When The Report published a blog asking questions of Perez's office as a follow up to DeLuca's Facebook "open letter, " then the Perez aide's attitude to yours truly turned negative. "You blindsided us," he said.
Really?
"We've bent over backwards to comply with your public information requests," he said. Hmm?
So Perez's office, apparently, is a respecter of persons when doing its statutorily mandated public records response?
Isn't that interesting?
Well, the SCPR does not ask for preferred public service from Stark County based government officials. Just comply with the law!
The officeholder in providing the SCPR the requested information was merely complying with Ohio's open records law. The Report demands nothing more and will accept nothing less!
Public officials need to focus on doing their jobs and quit trying to massage/manipulate the media.
And, the media has to have the discernment to know when they are being manipulated.
And, by the way, the SCPR did offer Perez an opportunity to defend himself from DeLuca's call for his resignation by putting the defense/response together in an e-mail which The Report will then publish the response either as an update to the original blog or in a new blog. Such is standard practice for the SCPR whenever a subject of a SCPR blog disagrees with The Report's opinion.

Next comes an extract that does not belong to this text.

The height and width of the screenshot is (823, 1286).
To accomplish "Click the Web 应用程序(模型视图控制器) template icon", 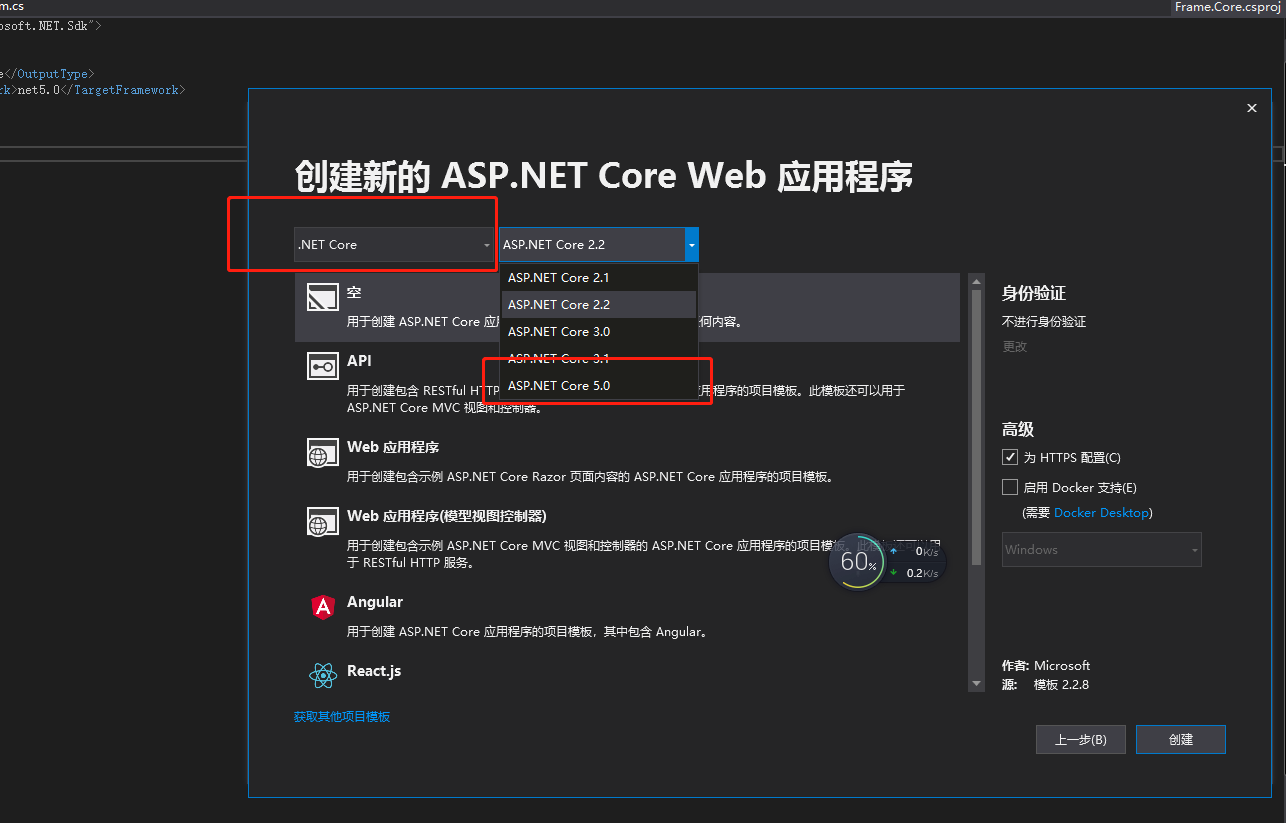I will (322, 521).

Moreover, The Report has asked both DeLuca and the auditor's office via e-mail whether or not they have contacted one another. So far The Report has received no answer from either. Accordingly, it appears that Perez's effort to contact was a ruse.
As stated at the outset of this blog, normally discussions about auditor offices is boring stuff.
But not in 2010 in Stark County, Ohio!!!
Auditor Perez does have a lot of questions to answer.
It is just a short jaunt down the hall from Perez's office to the commissioners' meeting room.
Why don't the commissioners insist on having Kim Perez in for questions? After all, one of the commissioners told yours truly that somewhere during the unfolding of the Frustaci matter, Perez contacted the Taylor with the admonition "you have a problem in the Stark County treasurer's office."
A Perez spokesman, when asked if the commissioner's statement was accurate, said: "It may be?"
So this is a for instance of questions that Perez needs to answer in public.
Thirty days to submit a report? No public Q&A?
Hmm?
Sounds like Democrats (all three commissioners) protecting a Democrat, doesn't it?